▶ _Stored entries_
:::

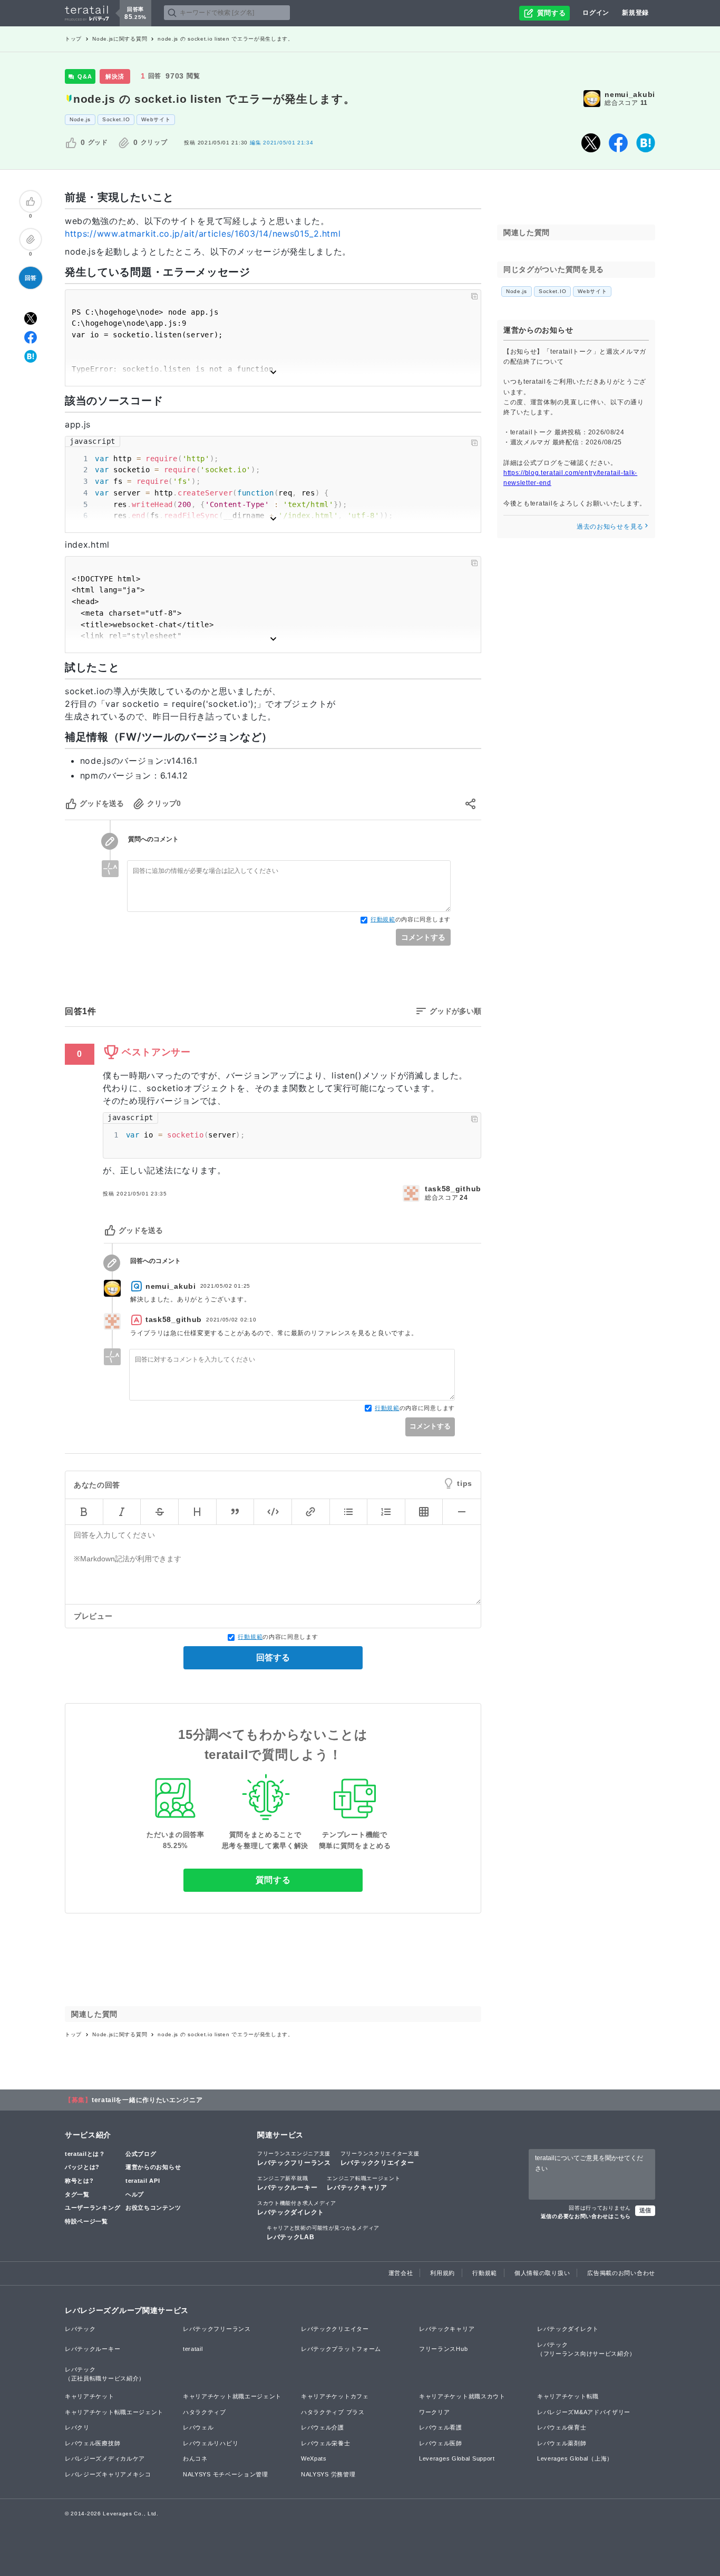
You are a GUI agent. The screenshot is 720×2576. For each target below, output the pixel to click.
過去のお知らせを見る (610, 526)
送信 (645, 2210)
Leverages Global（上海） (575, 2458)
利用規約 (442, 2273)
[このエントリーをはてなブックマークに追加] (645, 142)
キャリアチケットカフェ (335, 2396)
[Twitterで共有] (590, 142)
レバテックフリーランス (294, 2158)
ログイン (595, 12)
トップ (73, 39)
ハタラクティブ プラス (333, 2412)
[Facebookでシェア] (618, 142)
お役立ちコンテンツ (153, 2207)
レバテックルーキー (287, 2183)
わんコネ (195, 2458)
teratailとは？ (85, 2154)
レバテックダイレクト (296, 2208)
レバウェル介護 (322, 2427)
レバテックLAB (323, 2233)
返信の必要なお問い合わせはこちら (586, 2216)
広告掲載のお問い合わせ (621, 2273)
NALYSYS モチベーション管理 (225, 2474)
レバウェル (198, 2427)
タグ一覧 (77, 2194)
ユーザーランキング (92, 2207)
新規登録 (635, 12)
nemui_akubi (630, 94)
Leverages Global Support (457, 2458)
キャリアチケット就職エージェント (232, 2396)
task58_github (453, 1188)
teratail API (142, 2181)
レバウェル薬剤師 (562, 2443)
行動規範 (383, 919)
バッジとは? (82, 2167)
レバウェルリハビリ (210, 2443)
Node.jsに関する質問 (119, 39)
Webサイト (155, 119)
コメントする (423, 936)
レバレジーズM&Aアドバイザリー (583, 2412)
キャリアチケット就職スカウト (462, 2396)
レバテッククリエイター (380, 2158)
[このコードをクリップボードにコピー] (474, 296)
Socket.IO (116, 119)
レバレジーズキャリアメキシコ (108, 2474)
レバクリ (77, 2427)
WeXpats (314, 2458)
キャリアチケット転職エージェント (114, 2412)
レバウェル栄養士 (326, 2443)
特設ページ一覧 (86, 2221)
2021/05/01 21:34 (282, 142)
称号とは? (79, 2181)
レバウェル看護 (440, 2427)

:::

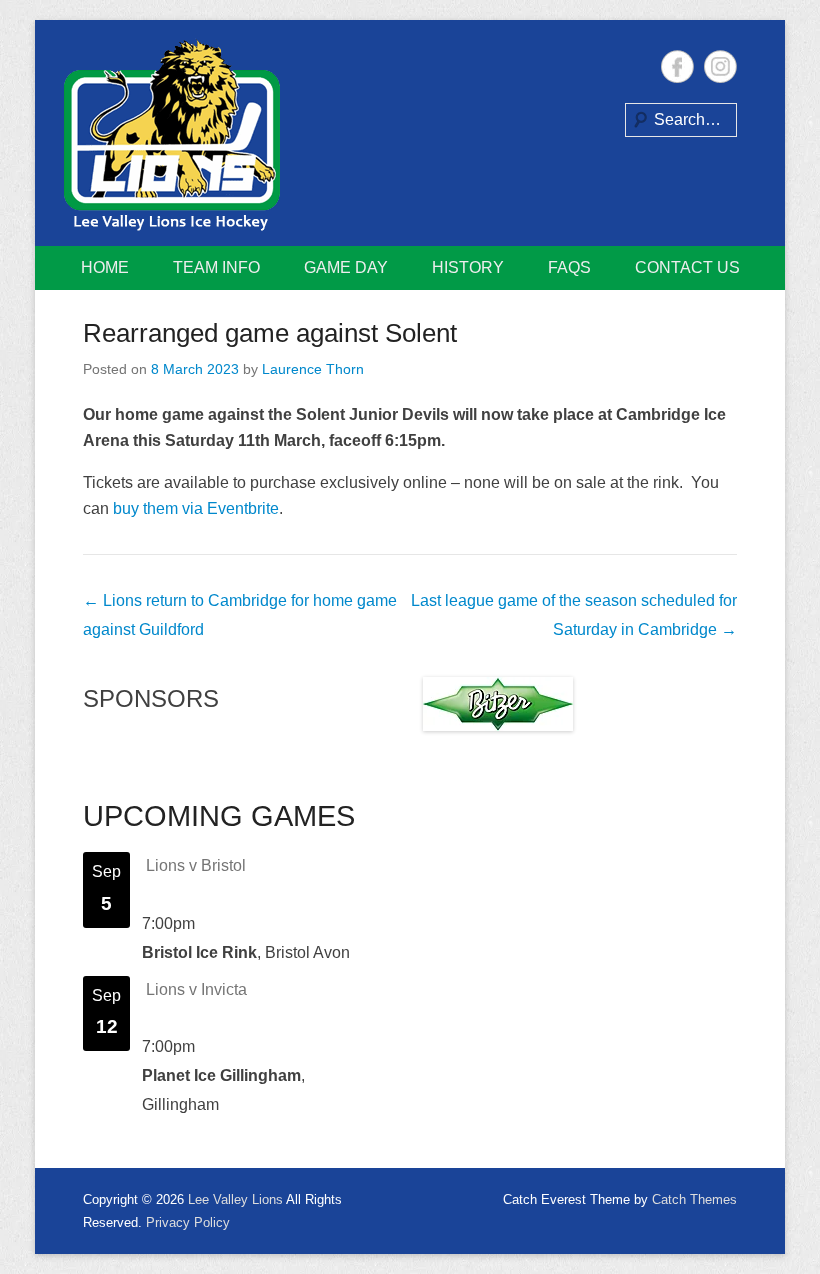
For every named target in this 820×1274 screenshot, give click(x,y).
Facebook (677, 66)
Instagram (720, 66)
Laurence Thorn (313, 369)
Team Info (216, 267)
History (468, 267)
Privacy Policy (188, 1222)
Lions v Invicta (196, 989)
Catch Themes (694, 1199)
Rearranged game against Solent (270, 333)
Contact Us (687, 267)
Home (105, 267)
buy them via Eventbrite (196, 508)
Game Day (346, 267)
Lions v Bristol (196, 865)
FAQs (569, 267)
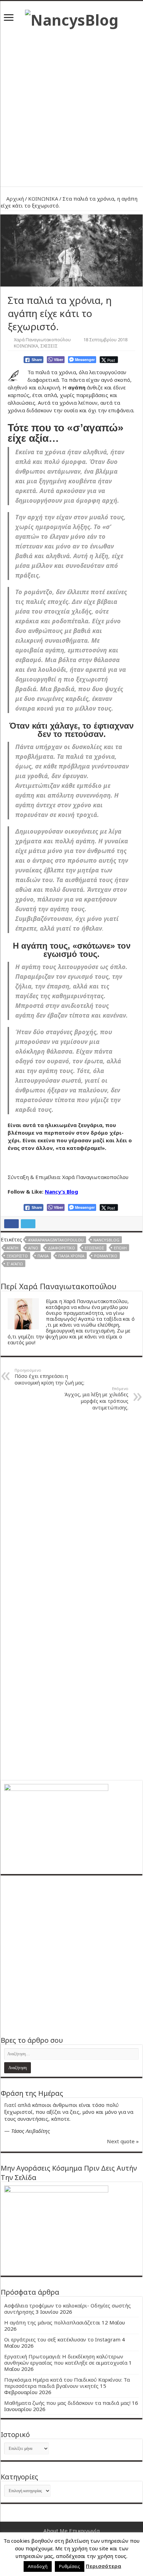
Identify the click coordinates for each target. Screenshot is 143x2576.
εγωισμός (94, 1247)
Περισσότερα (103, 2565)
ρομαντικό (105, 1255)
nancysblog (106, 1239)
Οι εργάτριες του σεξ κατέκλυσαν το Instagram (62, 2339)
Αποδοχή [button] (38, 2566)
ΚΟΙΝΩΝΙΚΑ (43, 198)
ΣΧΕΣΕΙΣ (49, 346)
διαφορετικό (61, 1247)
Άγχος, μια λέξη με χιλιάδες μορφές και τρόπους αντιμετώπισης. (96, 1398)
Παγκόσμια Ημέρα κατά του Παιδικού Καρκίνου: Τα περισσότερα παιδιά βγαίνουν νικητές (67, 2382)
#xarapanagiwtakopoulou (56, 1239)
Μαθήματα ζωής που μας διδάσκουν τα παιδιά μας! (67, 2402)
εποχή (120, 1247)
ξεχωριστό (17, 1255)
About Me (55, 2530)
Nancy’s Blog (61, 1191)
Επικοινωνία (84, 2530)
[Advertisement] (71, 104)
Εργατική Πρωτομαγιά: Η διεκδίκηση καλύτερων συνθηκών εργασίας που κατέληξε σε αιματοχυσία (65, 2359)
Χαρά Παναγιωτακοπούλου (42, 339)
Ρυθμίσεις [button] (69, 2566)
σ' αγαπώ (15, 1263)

:::

Each line above that contains "Global" counts once; report the total of such lines and nothing more.

2